Sur les quais, ambiance Bordeaux, Porto. C’est marée haute, des vagues énormes ! On est un groupe d’amis et de famille tout mélangé. Quelqu’un propose d’aller manger portugais. Tout le monde trouve ça super insolite et est d’accord. Malika, Patrick, les autres, tout le monde. Tout le monde, sauf une personne qui reste plantée là avec sa couronne et ses escarpins dorées : la reine ! Elisabeth refuse de manger portugais ! – Allez, insista l’un de nous qui avait sans doute faim. Allez, on y va ! C’est décidé ! Il n’en est pas question, répondit la reine. Je décidai d’intervenir : – Allez venez, c’est une cuisine très fine… Je négligeai d’ajouter la formule Sa majesté. Sans dire mot, la reine prit ses cliques et ses claques, m’obligeant de courir après. Elle faisait un caprice ! La petite dame trébucha et fit exprès beaucoup de bruit. Je la ramassai comme si elle était une poupée et nous entrâmes dans une maison, en direction d’une chambre.
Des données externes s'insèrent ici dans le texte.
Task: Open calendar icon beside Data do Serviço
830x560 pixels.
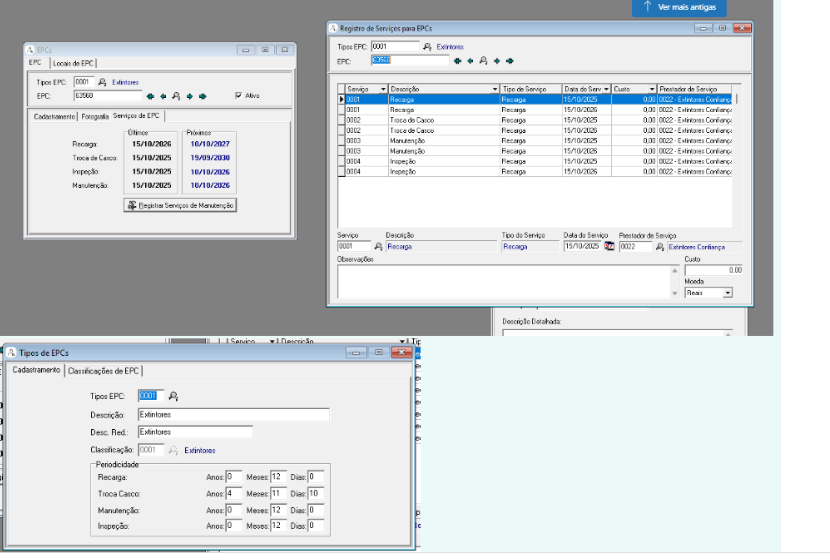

Feignant une migraine pour montrer qu’elle n’était pas contente, la reine se laissa tomber en arrière sur un lit couvert d’un édredon, doré comme la couronne sur sa tête, doré comme les chaussures à ses pieds qui dépassaient du bord du lit. Elle se ficha d’être allongée à moitié sur une bosse et ne s’inquiéta pas, bien sûr, que la bosse était un dormeur !

02-05-2021

Je suis en voyage avec Céline. Nous croisons John et aussi Quentin, avec qui j’ai une affaire en cours. Je retrouve Céline près de sa voiture. Elle est avec Camille. Céline me dit que Camille parle peu. La voiture démarre. Arrêt dans une station-service. Camille va chercher une boisson. Je suis sur le parking d’un centre commercial avec Céline. On remonte en voiture, Céline et moi. Autoroute, goudron, béton. On suit une voiture chenille. On entre dans un nouveau parking, en souterrain, et je dois conduire la voiture qui me paraît très grande. On entre dans un appartement qui nous est prêté. J’ai à ce moment là le sentiment de devoir choisir entre deux choses dont j’ai envie : être avec Céline ou être avec Quentin et ses amis. Lou arrive et je vais avec elle acheter des victuailles dans un supermarché dans lequel tout est cheap et un peu mal rangé. On cherche les rayons « nourriture ». On traverse surtout des rayons d’objets. Des objets neufs qui se transforment en objets de seconde main. Mon regard s’arrête sur des piles de vieux Tintin qui sont rangés dans de vieilles armoires.